Operating expenses for the nation’s oldest school rose 6 per cent to $4.2 billion. Benefits, wages and other compensation expenses accounted for about half of expenses.

The financial report, authored by Harvard’s Vice-President for Finance and Chief Financial Officer Daniel S. Shore and Treasurer James F. Rothenberg, notes that the $34 million deficit is slightly less than 1 per cent of the school’s revenue. In that context, they said, it is manageable, while still meaningful.

“However, the ability to stay in financial balance going forward depends in large part on institutional commitment to cost management and an embrace of innovative revenue opportunities,” they said.

The Ivy League school can manage costs better by consolidating operations and procurement, which could also help improve efficiency, yield higher quality service and improve ability to manage vendor-related risks, according to the report.

“Culture change of this sort is hard for any large and decentralized organization,” Shore and Rothenberg said in the report. “Changing Harvard’s culture will require time, transparency, a willingness to make mistakes along the way, and the capacity to learn from them. ”

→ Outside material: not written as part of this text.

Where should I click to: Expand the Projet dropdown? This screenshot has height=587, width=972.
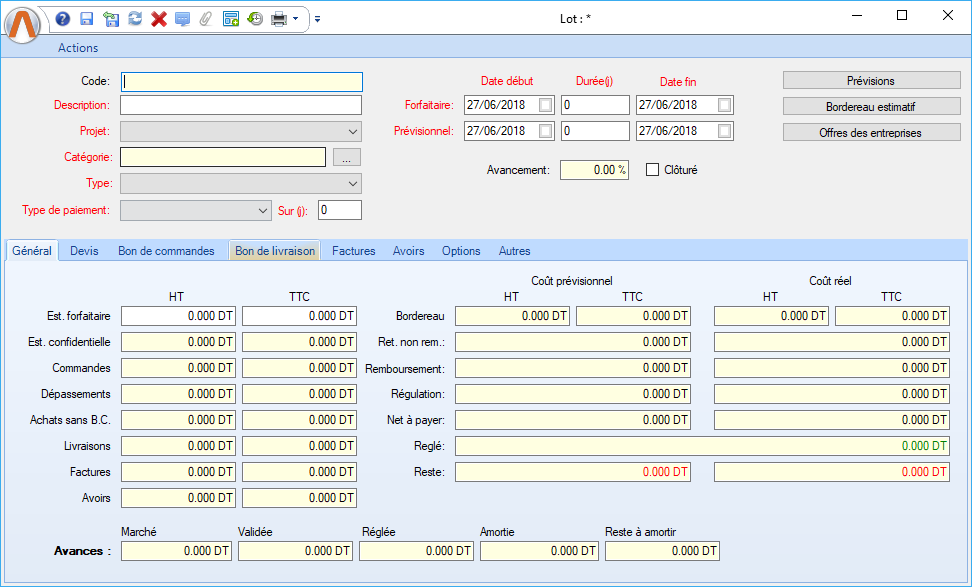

Reducing costs of benefits can be difficult because they are “experienced at a more personal level,” they said. “Yet these changes are inevitable and will allow us to protect the integrity of the high-quality teaching and research that has allowed Harvard to lead throughout the centuries.”

The report noted that Harvard is no exception from other colleges and universities facing substantial pressure as net income from tuition, particularly at the undergraduate level, grow slowly. Although the endowment earned an 11.3 per cent gain on investments in the most recent fiscal year, Harvard must use caution in planning for future distribution due to the volatility of global financial markets, the report said.

Political bickering in Washington is not helping matters either.

“The federal government’s ongoing commitment to research funding is more uncertain than it was last year, and we have already begun to feel the chilling effects of the budget sequester on research grants,” the report said.

Harvard President Drew Faust noted the nation’s wealthiest university has not been immune to the fact that a faltering economy has raised questions in the public’s mind about the value of a college education as well as the reality that every revenue stream upon which institutions of higher learning depend has come under pressure.

“We will need to meet those challenges by acting thoughtfully and decisively as a community; we will adapt where circumstances demand it; and we will remain steadfast in defending the values that make Harvard an essential contributor to the pursuit of knowledge in the world,” Faust said.